All nonderivative source code files published on this website should be clearly labelled with a license at the top. In most cases, that will be the CC0 1.0 Universal (CC0 1.0) Public Domain Dedication license: You can copy, modify, distribute and perform the work, even for commercial purposes, all without asking permission.
Derivative works retain their original license.
The latest and greatest Xmas Demo! Contains source code that should compile for both Windows and Linux. It runs in 60 fps on the NVidia Jetson AGX Xavier: Use the tricks mentioned in the article.
A respin of the 2017 Xmas Demo. Full source code that should compile for both Windows and Linux. We replaced the fonts, the graphics, the music, and fixed a busload of bugs. Shaders no longer NVidia only. Tested on a couple of AMD cards.
Generator for the video Dreamscape: The Missing Scene. The supplied video file has to be converted to raw YUV444. FFmpeg can do that.
Originally released at The Gathering 1994. I recovered the source in 2020 and fixed an old timing bug, so it should run smoothly now. On an Amiga 1200 or 4000, of course.
This work was done in 2013 but wasn't released until 2018. Old ARM code added in 2019. I'm pretty certain that the method used is unique: Fit 8 lines in L1 cache and transpose in place to make the horizontal pass simpler. The ARM Neon assembler version is written as inline assembler. It wasn't a stellar idea. I spent some time deciding how to stack the instructions. Didn't seem to matter on the TX1.
Generator for the video Quaternion HQ Tech Demo. It's the old Julia quaternion code ported to straight C, a couple of bugs fixed, and quality turned up to 11. Windows multi-threaded: Each thread renders 16x16 blocks using fetchadd(). Probably trivial to port to Linux. It outputs jpg files using libjpeg-turbo, so not real-time at all. It's a generator.
Generator for the videos Superhero and Wobblerne 2. YUV dump from the VHS tape not included. It's quite large, around 30 GB. Contact me if you want a copy.
Generator for the video Dreamscape & Eclipse: The Final Cut. The supplied video files have to be converted to raw YUV444. FFmpeg can do that.
A fast AVX2 Bayer to I420 routine. It cuts a lot of corners, literally.
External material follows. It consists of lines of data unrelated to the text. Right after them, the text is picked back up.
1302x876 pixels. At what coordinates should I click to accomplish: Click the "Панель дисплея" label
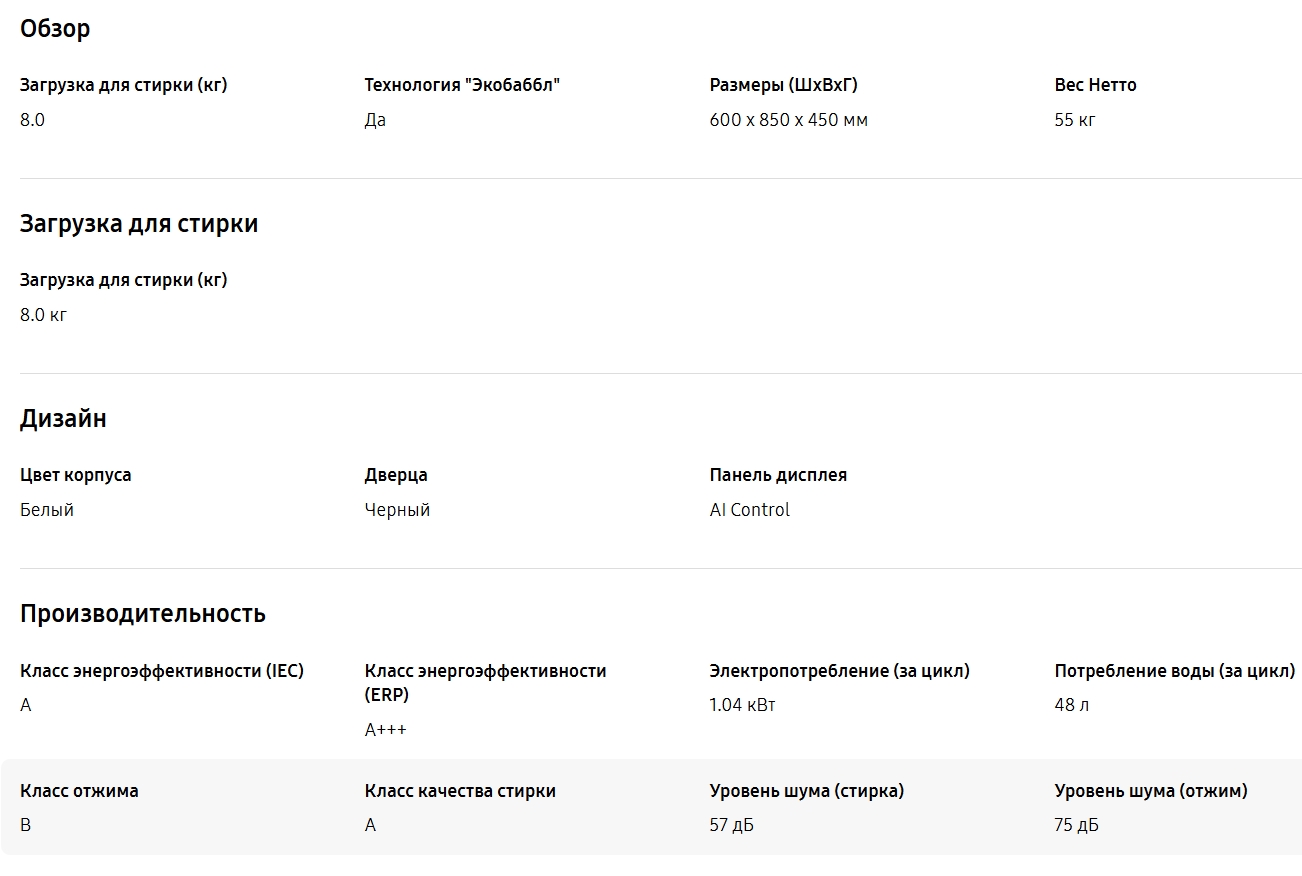[x=778, y=475]
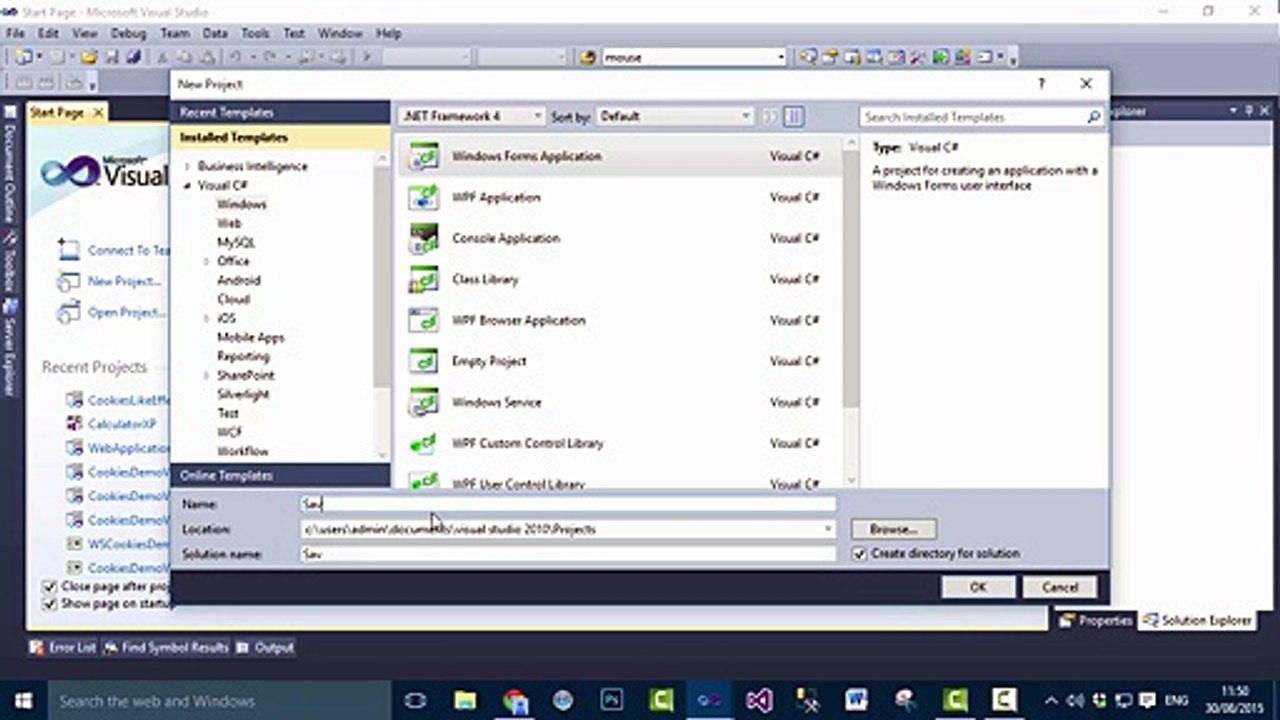Switch to the Solution Explorer tab
This screenshot has height=720, width=1280.
pyautogui.click(x=1198, y=621)
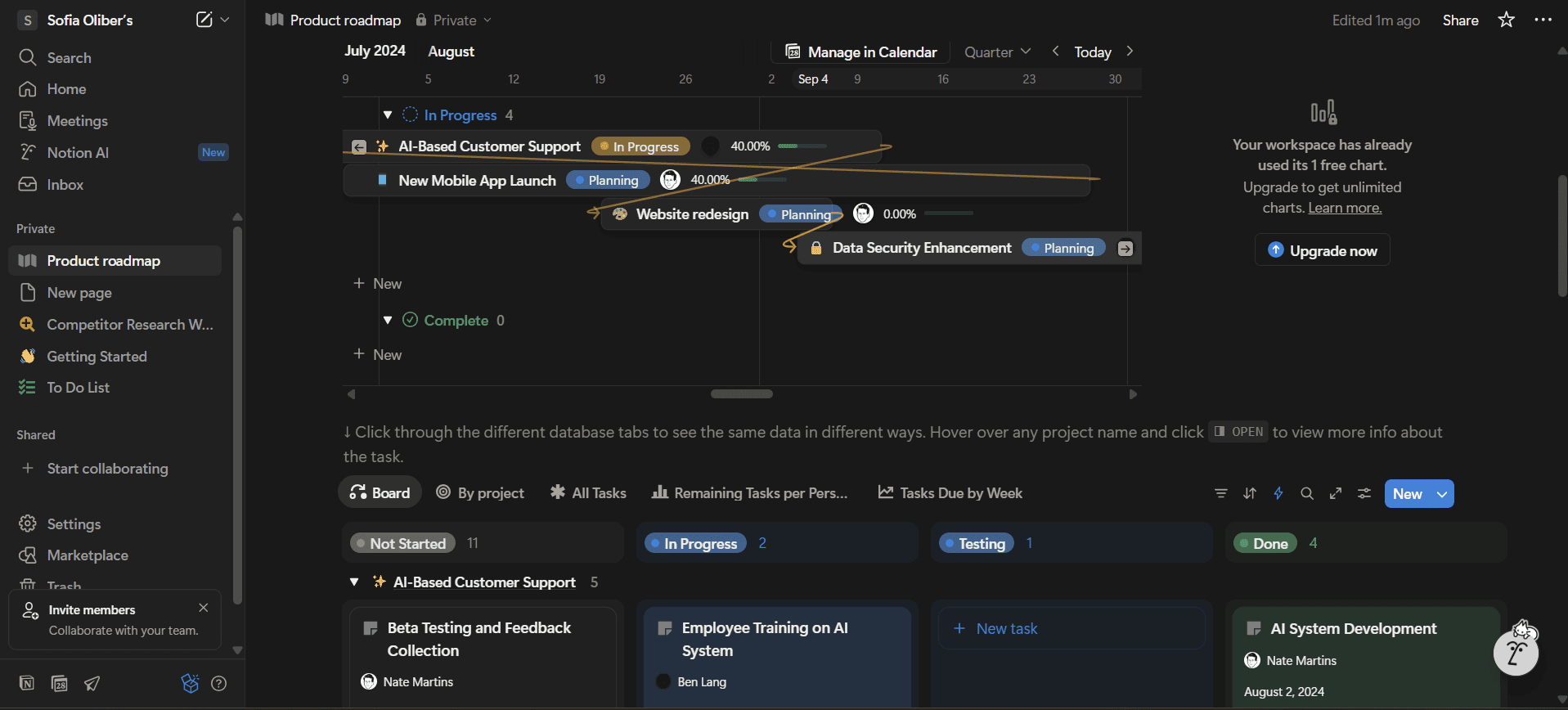Collapse AI-Based Customer Support board group

(354, 582)
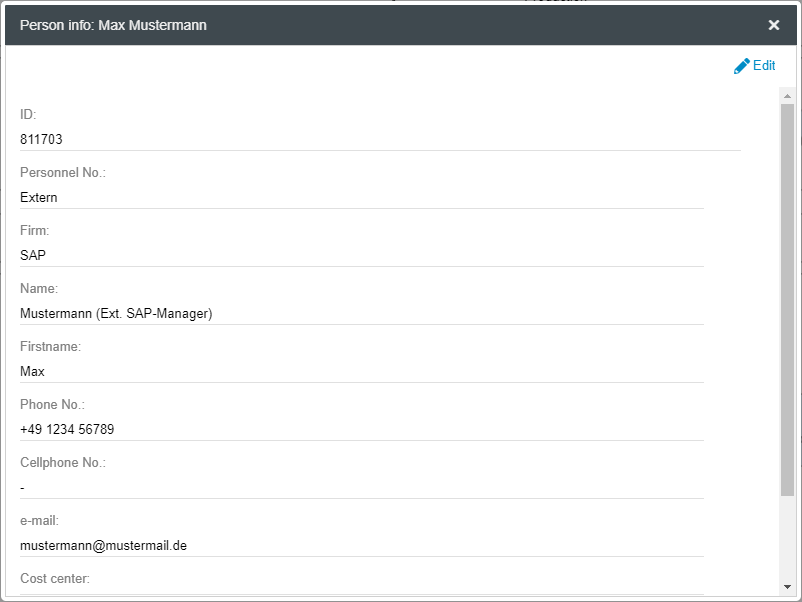Click the Firm value SAP

pos(33,256)
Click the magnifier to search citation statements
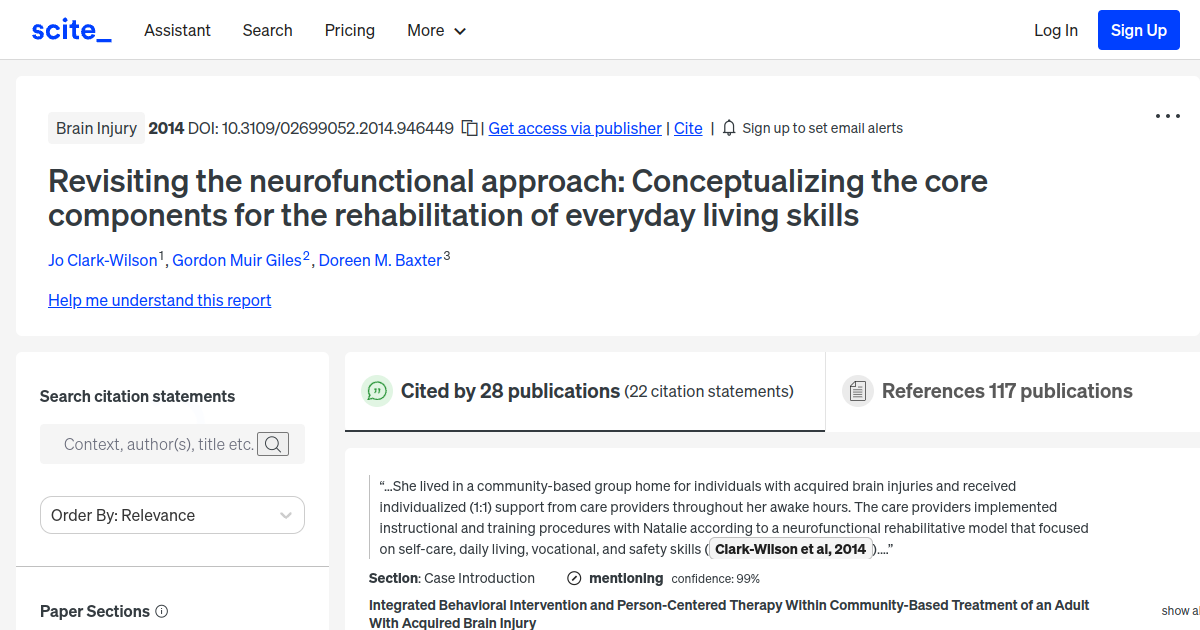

Several dubious GLSL optimization techniques are used to make this demo run in 60 fps on the TX2 256-core GPU. If you're looking for precise math, look elsewhere. Close enough will have to do on that GPU! Everything should fly by in 60 fps. Most of it is based on GPU code found on Shadertoy.
I looked at assorted binary fixed point libraries available on the internet. They sucked. The TILE-Gx multicore CPU has some floating-point support, so I combine those with some classic optimizations from Doom. I use the parallelization library from 2014 that uses the internal network for blisteringly fast communication between the cores.
I once attended a course about writing code for GPUs. They guy had no clue about how GPUs work. This crap runs fast as hell, by exploiting the fact that the CPU can predict how things are gonna execute.
A fast way to calculate 2x4 atan2() values using ARM Neon. Also, the name is hilarious.
Simplifies the AES CTR mode constant buffer calculations by eliminating the common terms. It runs much faster, 30 percent to be precise.
Early GPU work, superseded by newer works. The fractal routine should still be valid.
Early multi-threaded raytracer that splits the picture into lumps of lines. Wasn't a very bright idea.
I love the TILE-Gx CPU! This thing can replace the OpenSSL AES encrypt function by using the mega-awesome tblidx instructions. Also, I redid the final pass with a 64-bit merge. This could probably be done on x64-based CPUs too, or any other 64-bit CPU with such an instruction.
A fast Scharr (Sobel-type) filter for TILE-Gx. Exploits the fact that the vertical filters can be expressed as sums of horizontal filters.
Calculate the average of an area quickly using ARM Neon intrinsics. It does this by masking out the left and right parts, so there's just a single X-loop.
First version of the parallelization library with example code: A crap bilinear scaler.
Quake for the TILE-Gx multicore CPU. The 36-core version has no problems running 1 per core.
MultiDoom for a TILE-Gx host like the SX80. The 36-core version has no problems running 1 Doom per core.
Early parallel floating point raytracer for the TILE-Gx.
A fast RGB to YUV conversion routine for the TILE-Gx.
AWK script to convert GCC TILE-Gx assembler output to readable code.
MultiDoom for the TILE-Gx PCI Express card.
A fast YUV to RGB conversion routine for SSE2. Uses more multipliers for fewer stalls. Or that's the idea.
A fast YUV to RGB conversion routine for TILE-Gx.
Halide's 3x3 box filter example code is broken, and their test systems too old. Here's my take on it.
Superseded by later TILE-Gx AES releases. Doesn't have the nifty solution to the last round problem.
Superseded by later SRTP AES releases, but it was pretty neat in 2010.
Early MultiDoom for the TILE64 PCI Express card.
Unfortunately, I haven't been able to recover much from this period. Pictures of some fun stuff we did for TANDBERG can be found here: TANDBERG Secrets.
Assorted stuff I had checked out on my last day there. I suggest reading the article for more details.
It's a functional compiler that generates 68000 code. Written in C++ version 2 in 1996. I compiled and tried it in 2020. It still works.
Amiga 64K intro from The Gathering 1995. Features a raytracer written by a friend of mine.
I didn't write any of this! The code was done by Warp and Smeagol.